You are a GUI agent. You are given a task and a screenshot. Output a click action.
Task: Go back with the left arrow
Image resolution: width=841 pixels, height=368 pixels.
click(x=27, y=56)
...
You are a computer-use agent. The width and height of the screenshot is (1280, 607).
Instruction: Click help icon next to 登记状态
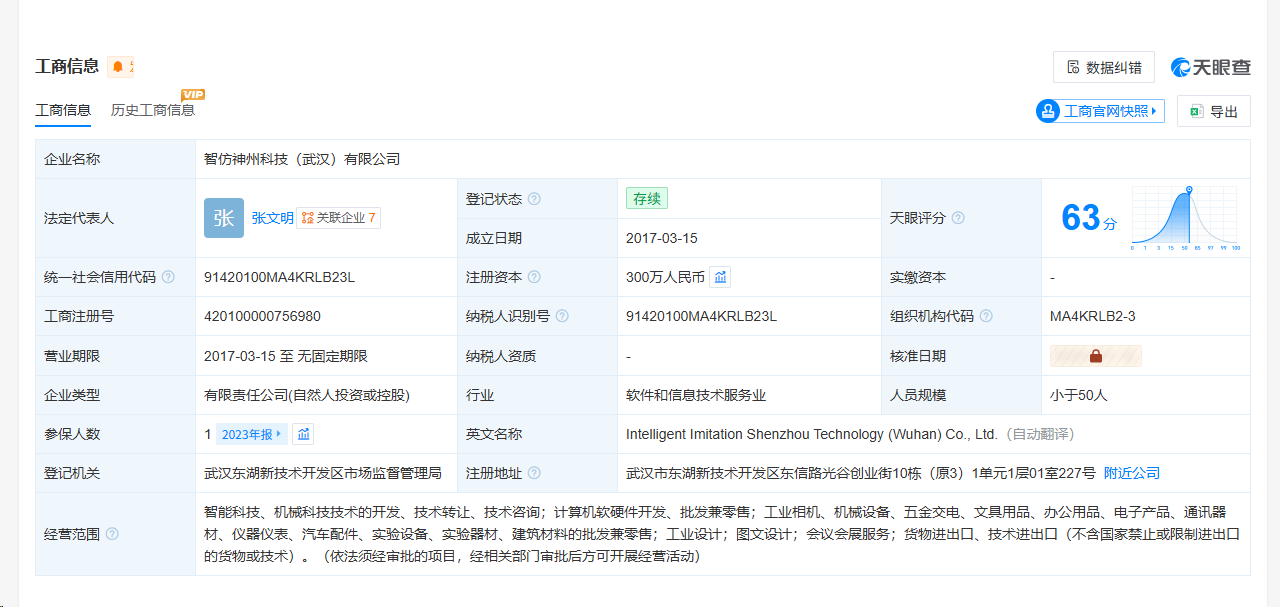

## SET PROBLEM
Quote the material word for word, starting at the line containing "You are a GUI" and continuing down to the line containing "click(x=27, y=56)", with both of those lines included.

## TASK ANSWER
You are a GUI agent. You are given a task and a screenshot. Output a click action.
Task: Go back with the left arrow
Image resolution: width=841 pixels, height=368 pixels.
click(x=27, y=56)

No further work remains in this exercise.